The growing and violent tobacco black market
The Herald reports:
Police need to record the number of robberies in which tobacco is taken, the Act Party says.
The call comes after a Christchurch dairy was on the weekend robbed for the eighth time in seven months.
Three people entered the Night ‘n Day in Woolston about 2.30am on Sunday. One of two staff members was pinned down with a handgun held against her head.
No one was injured, with the offenders taking cash and cigarettes.
In October Police said the black market for tobacco was fuelling dairy robberies, and there have been similar concerns in other areas of the country.
This is a good lesson in unforeseen consequences. There is little doubt that increasing the excise tax on tobacco has been an effective way to reduce smoking rates. But there comes a level at which the tax levels become so high, that people are incentivised to buy on the black market. We saw this with alcohol prohibition.

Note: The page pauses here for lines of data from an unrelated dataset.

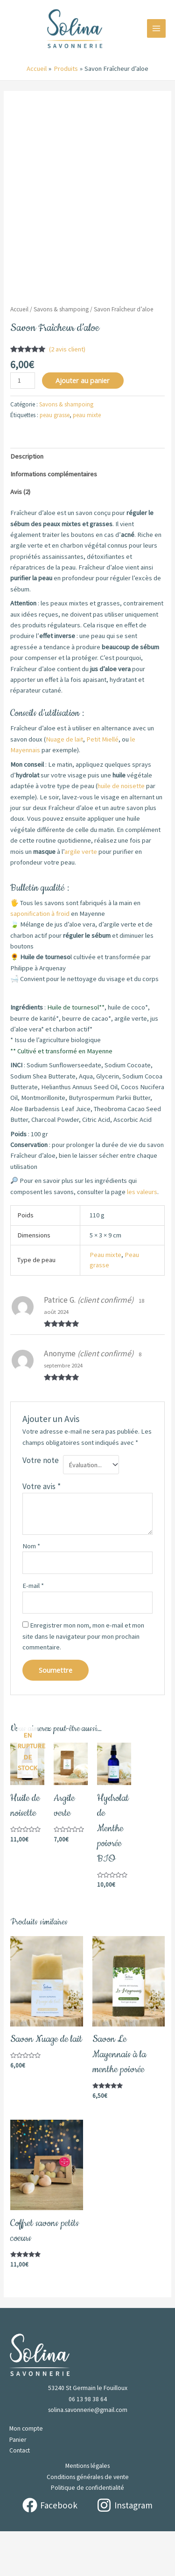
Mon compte (26, 2473)
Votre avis (41, 1531)
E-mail (33, 1630)
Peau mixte (105, 1299)
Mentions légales (87, 2510)
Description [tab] (26, 501)
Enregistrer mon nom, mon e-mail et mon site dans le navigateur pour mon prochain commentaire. (83, 1681)
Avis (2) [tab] (20, 536)
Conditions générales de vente (88, 2521)
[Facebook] (50, 2549)
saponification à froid (40, 958)
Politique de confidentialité (87, 2532)
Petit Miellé (102, 784)
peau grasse (55, 460)
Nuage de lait (64, 784)
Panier (17, 2484)
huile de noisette (121, 830)
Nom (31, 1591)
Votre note (40, 1505)
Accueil (19, 353)
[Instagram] (124, 2549)
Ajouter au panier (83, 425)
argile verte (80, 896)
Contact (19, 2495)
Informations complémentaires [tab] (53, 519)
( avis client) (67, 394)
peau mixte (87, 460)
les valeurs (142, 1236)
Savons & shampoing (61, 353)
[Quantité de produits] (22, 425)
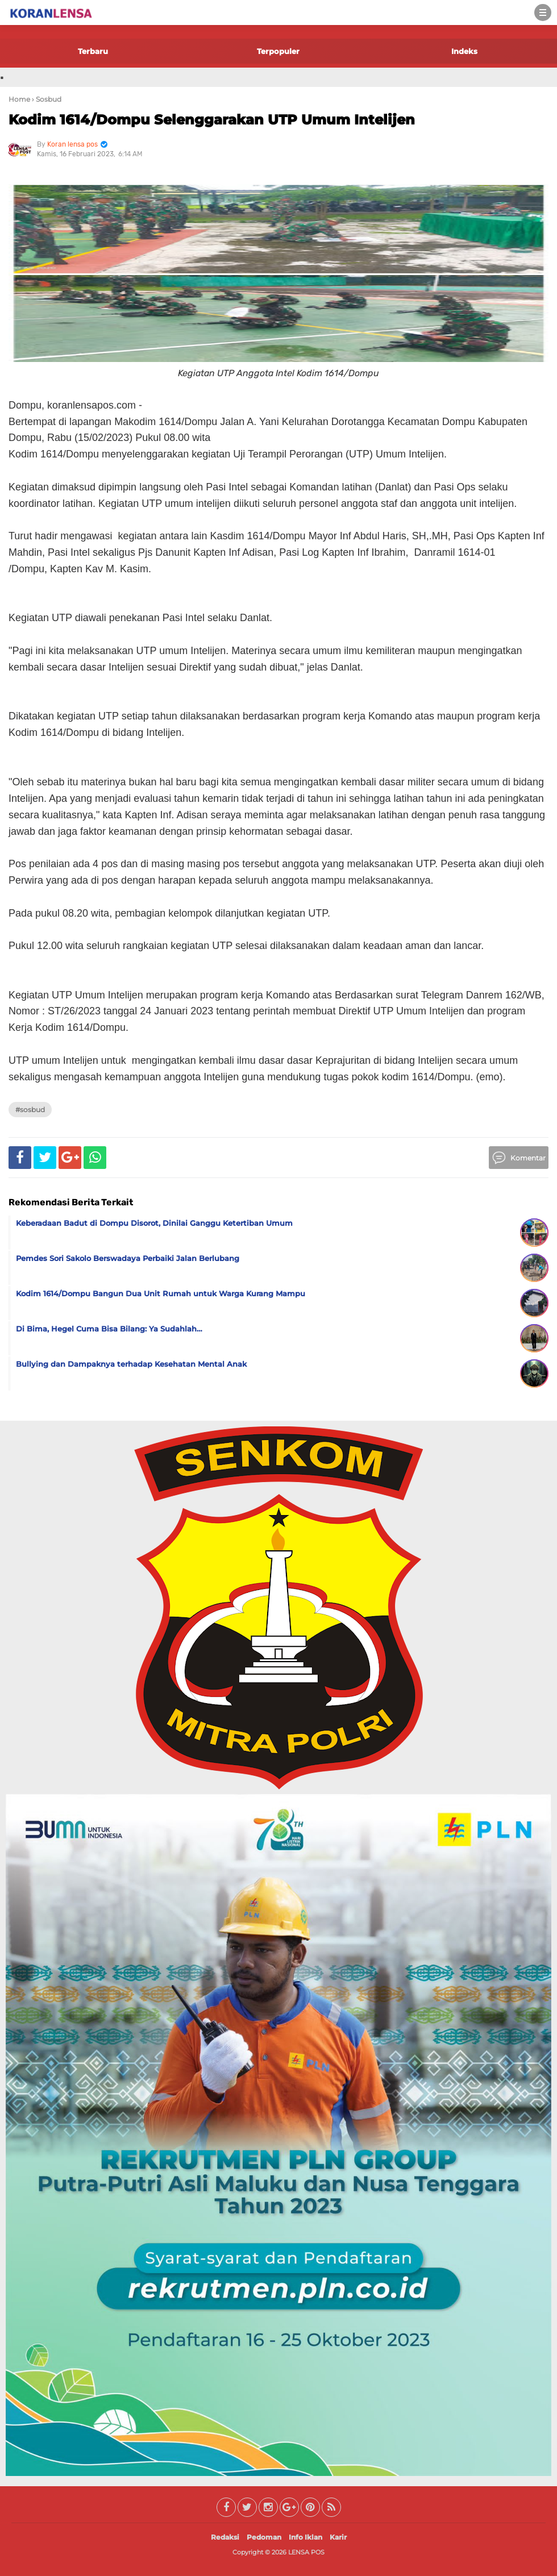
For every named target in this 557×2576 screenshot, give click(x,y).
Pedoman (264, 2537)
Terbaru (93, 51)
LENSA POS (306, 2552)
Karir (338, 2537)
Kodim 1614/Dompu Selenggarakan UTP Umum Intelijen (212, 119)
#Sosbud (30, 1109)
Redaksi (225, 2537)
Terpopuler (278, 51)
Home (19, 99)
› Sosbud (46, 99)
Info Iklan (305, 2537)
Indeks (464, 51)
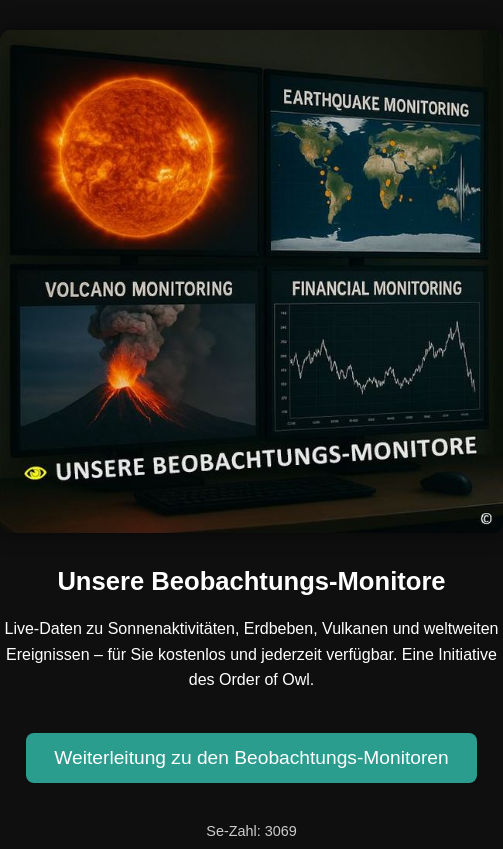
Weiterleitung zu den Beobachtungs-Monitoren (251, 757)
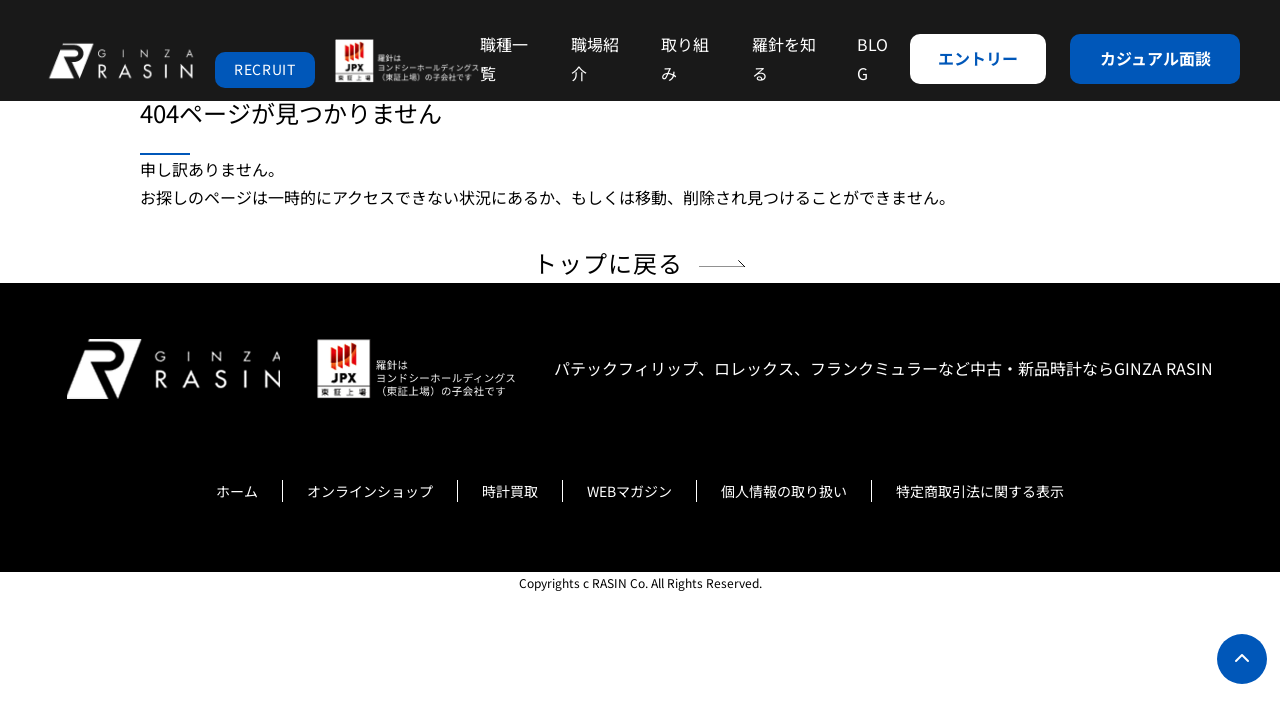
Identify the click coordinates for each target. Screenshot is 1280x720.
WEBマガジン (629, 491)
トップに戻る (608, 262)
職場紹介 (595, 58)
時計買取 (510, 491)
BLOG (872, 58)
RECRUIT (265, 69)
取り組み (685, 58)
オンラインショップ (370, 491)
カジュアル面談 (1155, 58)
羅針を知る (784, 58)
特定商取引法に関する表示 (980, 491)
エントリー (978, 58)
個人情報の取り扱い (784, 491)
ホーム (237, 491)
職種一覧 (504, 58)
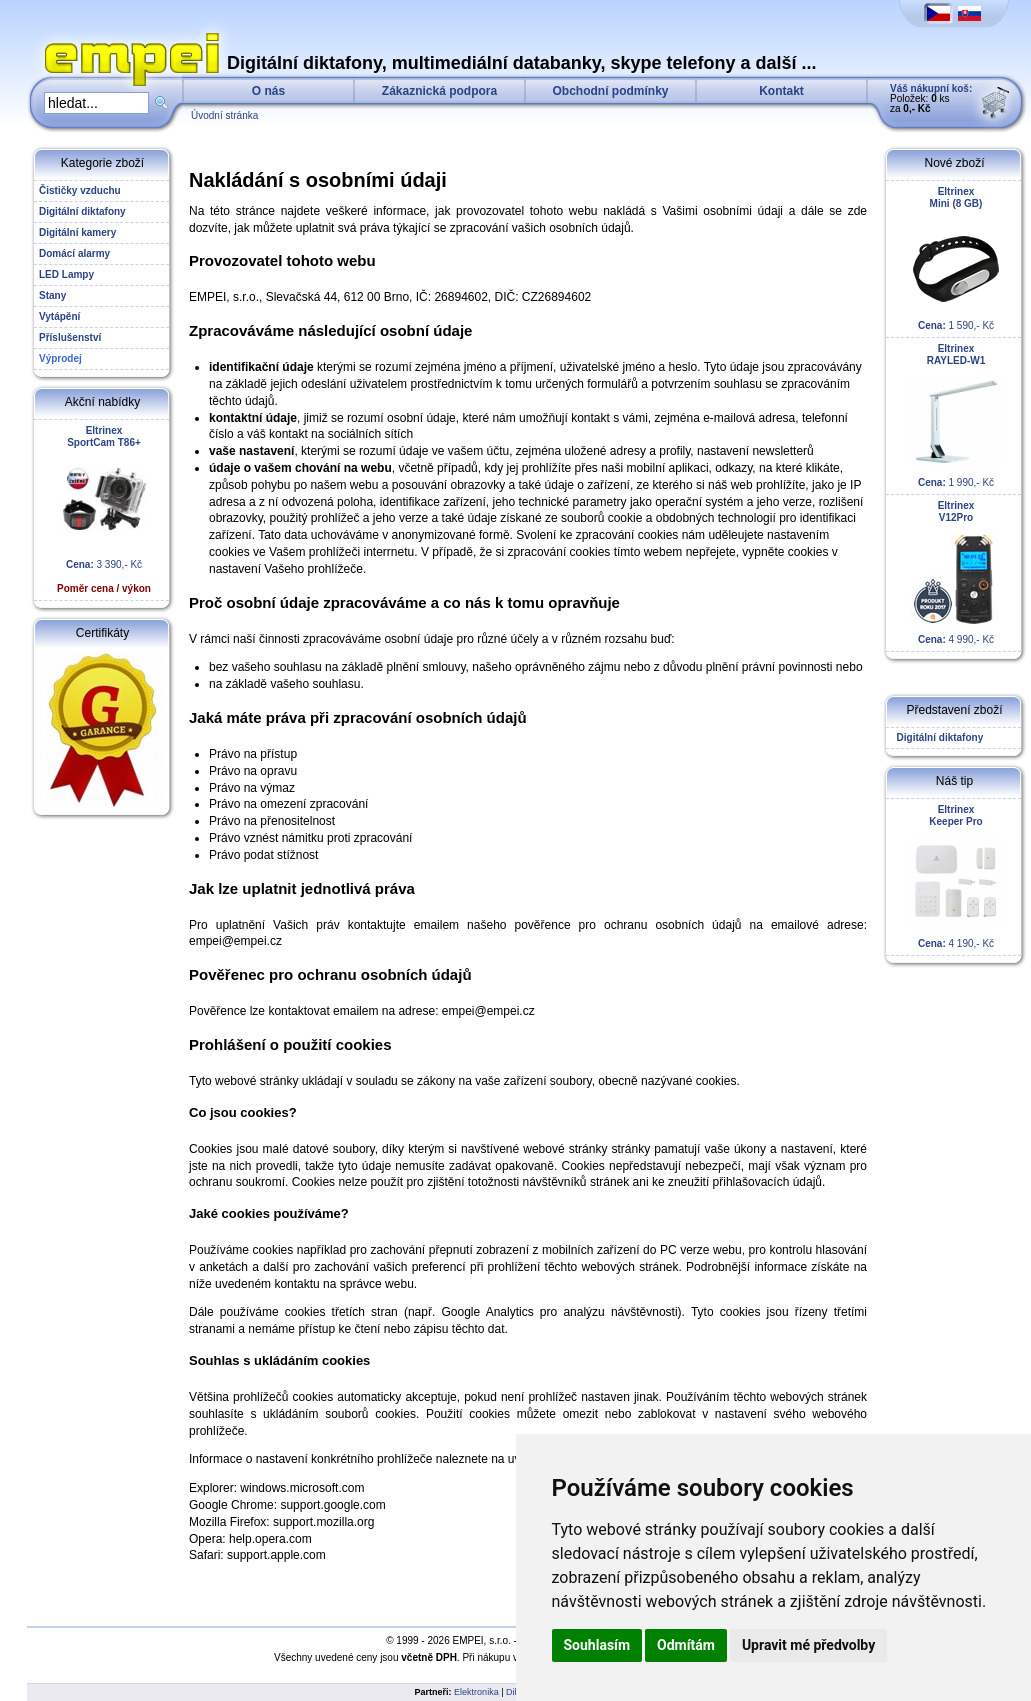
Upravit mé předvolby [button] (808, 1645)
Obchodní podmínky (611, 91)
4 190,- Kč (956, 876)
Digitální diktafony (937, 737)
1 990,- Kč (956, 415)
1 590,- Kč (956, 258)
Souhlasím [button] (597, 1645)
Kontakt (781, 91)
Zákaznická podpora (439, 91)
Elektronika (476, 1692)
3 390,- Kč (104, 509)
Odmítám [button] (686, 1645)
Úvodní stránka (224, 115)
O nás (268, 91)
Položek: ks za (931, 98)
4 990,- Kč (956, 572)
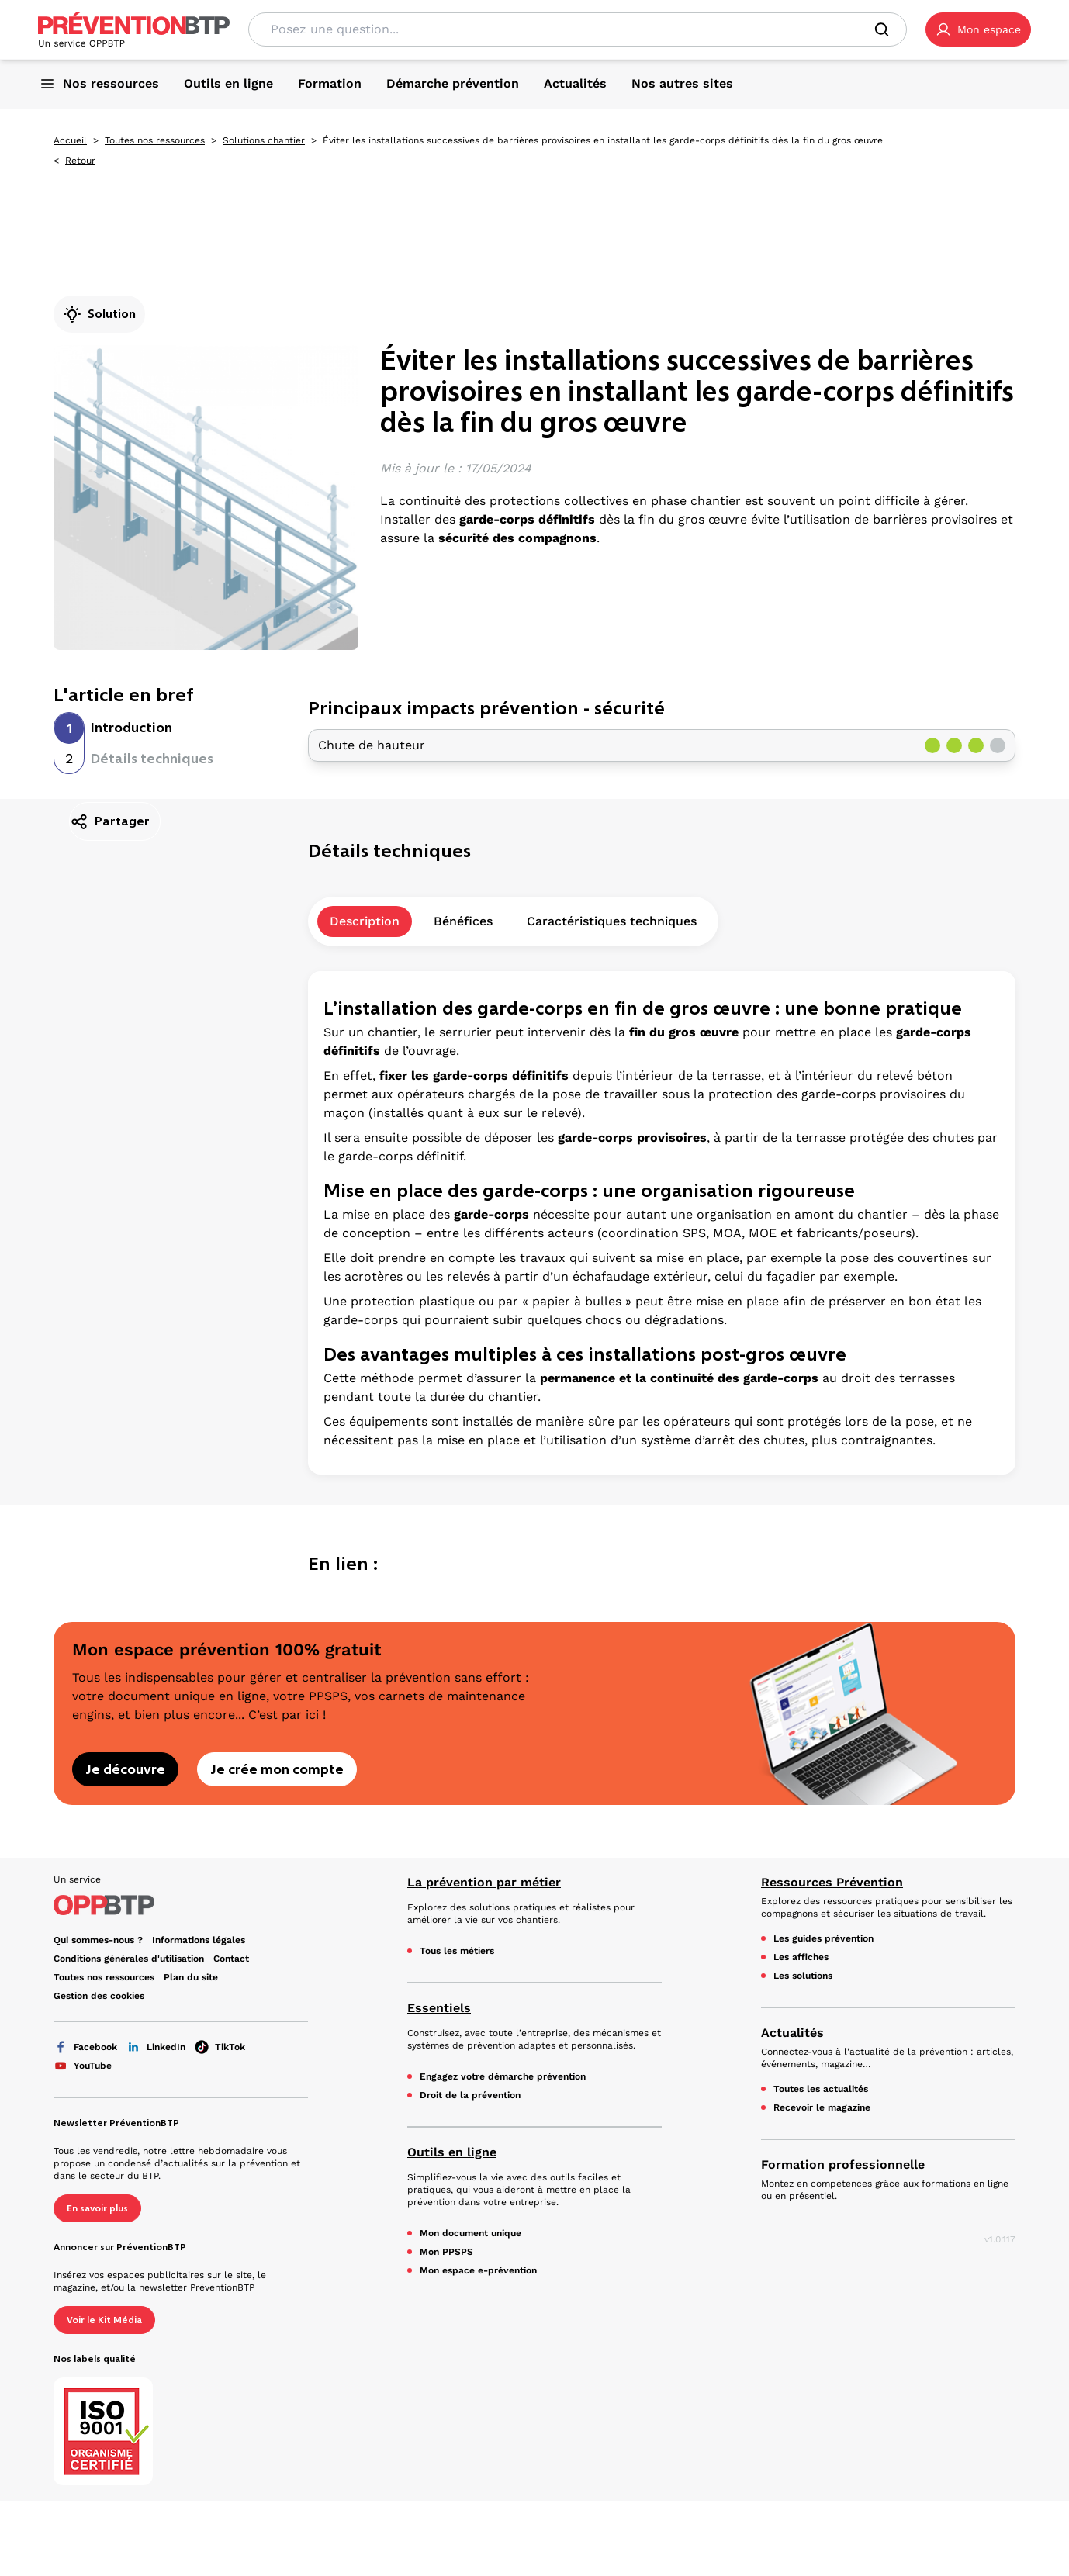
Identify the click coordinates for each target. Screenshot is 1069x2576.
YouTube (83, 2066)
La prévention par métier (484, 1882)
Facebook (85, 2047)
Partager (110, 821)
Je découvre (125, 1769)
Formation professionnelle (843, 2164)
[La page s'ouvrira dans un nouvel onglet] (978, 29)
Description (365, 921)
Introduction (131, 727)
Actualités (792, 2032)
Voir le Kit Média (104, 2320)
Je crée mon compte (277, 1769)
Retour (80, 160)
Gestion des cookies (99, 1995)
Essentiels (439, 2007)
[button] (978, 29)
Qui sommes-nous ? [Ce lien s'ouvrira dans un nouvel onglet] (98, 1940)
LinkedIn (155, 2047)
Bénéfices (463, 921)
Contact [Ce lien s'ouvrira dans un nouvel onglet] (231, 1958)
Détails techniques (152, 759)
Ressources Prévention (832, 1882)
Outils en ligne (451, 2152)
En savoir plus (97, 2208)
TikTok (220, 2047)
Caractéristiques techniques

So what we have are more and more robberies of dairies, to steal cigarettes. And more and more people buying their cigarettes through the black market, rather than legally.
Act leader David Seymour said today he had recently requested from Police information on the number of tobacco-related burglaries.
That request was declined, with police informing Seymour that crime statistics did not distinguish whether tobacco products were taken in burglaries or robberies.
“Tobacco taxes have more than doubled in the past five years and there are, sometimes violent, robberies of the now $300 bricks of cigarettes happening every other day.
“It is extraordinary that the police are not recording whether tobacco was a factor in a robbery.”
The Police database should be able to do this.